● Task: Put every line of the entries below into a numbered list, skipping blank lines and leaving out the pictures.

● Material for the task:
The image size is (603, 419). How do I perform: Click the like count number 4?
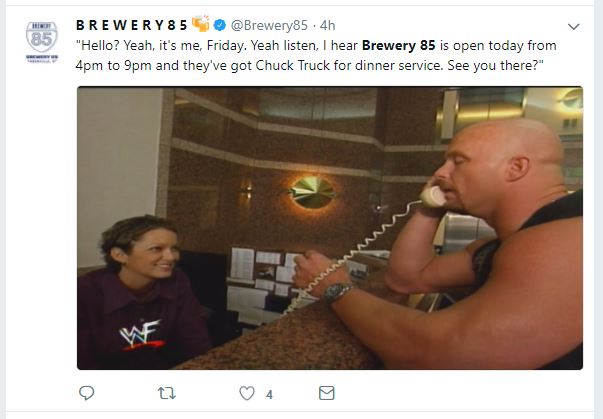coord(269,394)
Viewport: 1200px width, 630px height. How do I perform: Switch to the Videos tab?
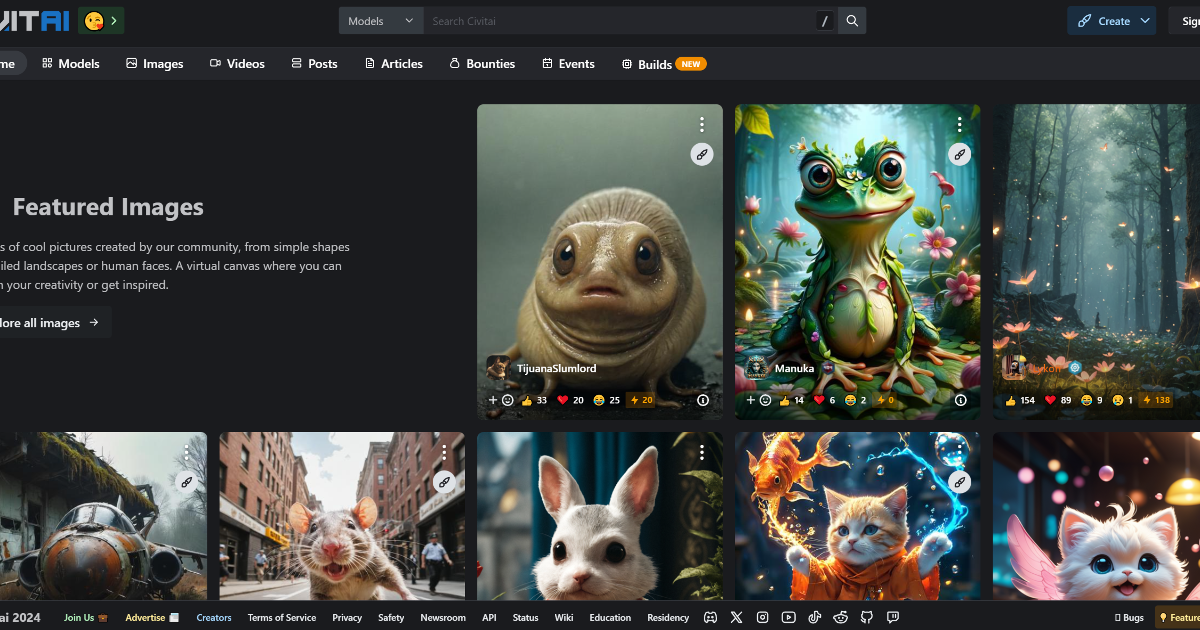237,64
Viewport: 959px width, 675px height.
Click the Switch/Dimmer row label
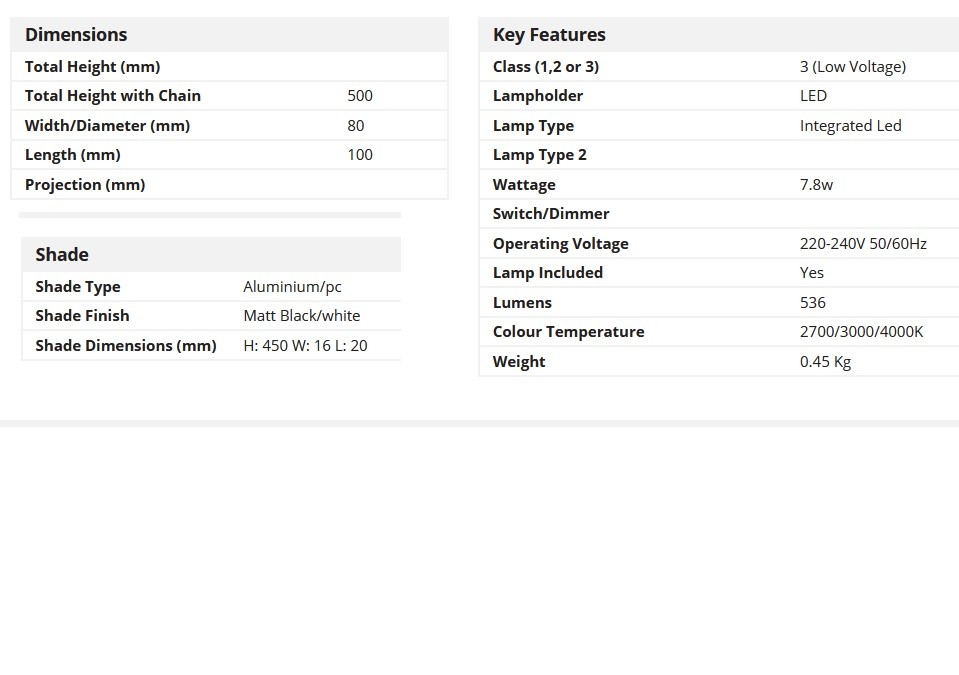[x=551, y=214]
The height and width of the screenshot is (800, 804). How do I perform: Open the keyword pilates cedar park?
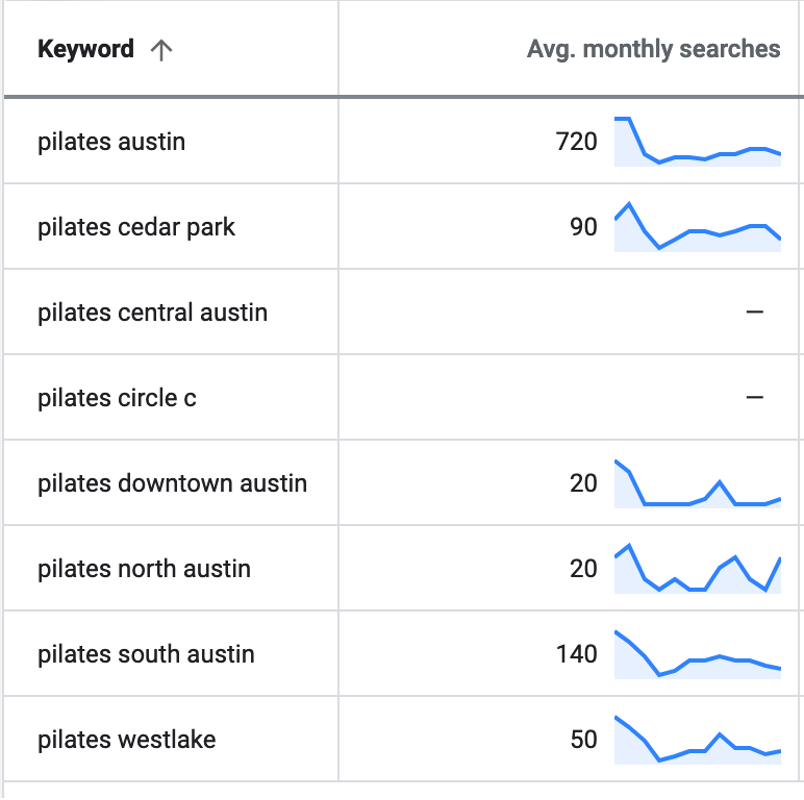pos(136,227)
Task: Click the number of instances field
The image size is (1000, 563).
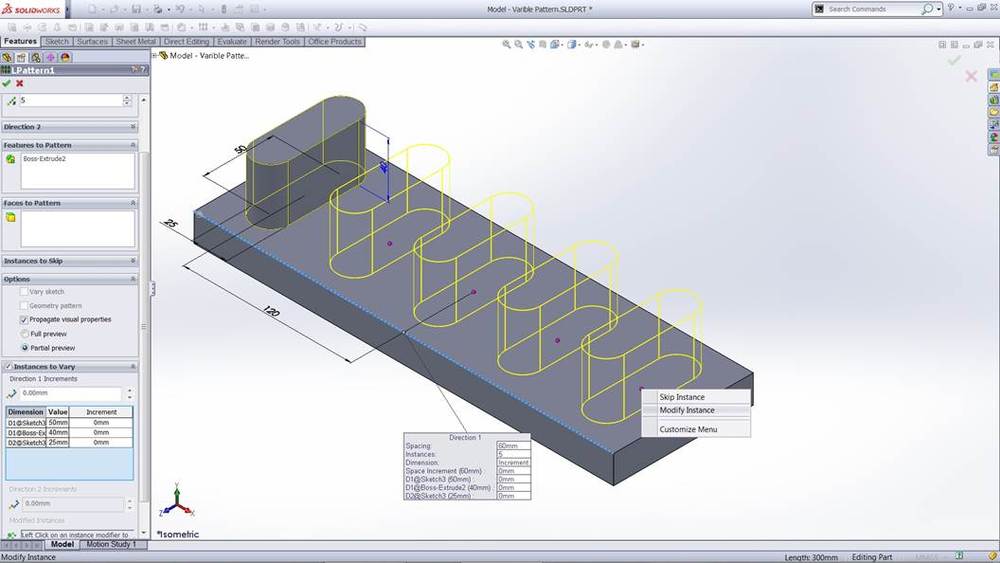Action: [68, 101]
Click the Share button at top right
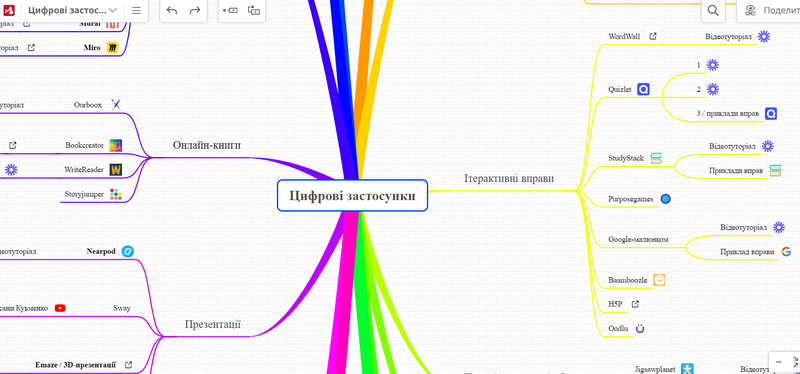This screenshot has width=800, height=374. pos(769,10)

● Response to the exercise:
1. The image size is (603, 419). How do I perform: Click the like count number 4?
2. coord(269,394)
3. Viewport: 1200px width, 630px height. How do I perform: Switch to the Videos tab?
4. 237,64
5. Viewport: 959px width, 675px height.
6. Click the Switch/Dimmer row label
7. [x=551, y=214]
8. The height and width of the screenshot is (800, 804). How do I perform: Open the keyword pilates cedar park?
9. pos(136,227)
10. Task: Click the number of instances field
11. The image size is (1000, 563).
12. Action: [68, 101]
13. Click the Share button at top right
14. This screenshot has width=800, height=374. pos(769,10)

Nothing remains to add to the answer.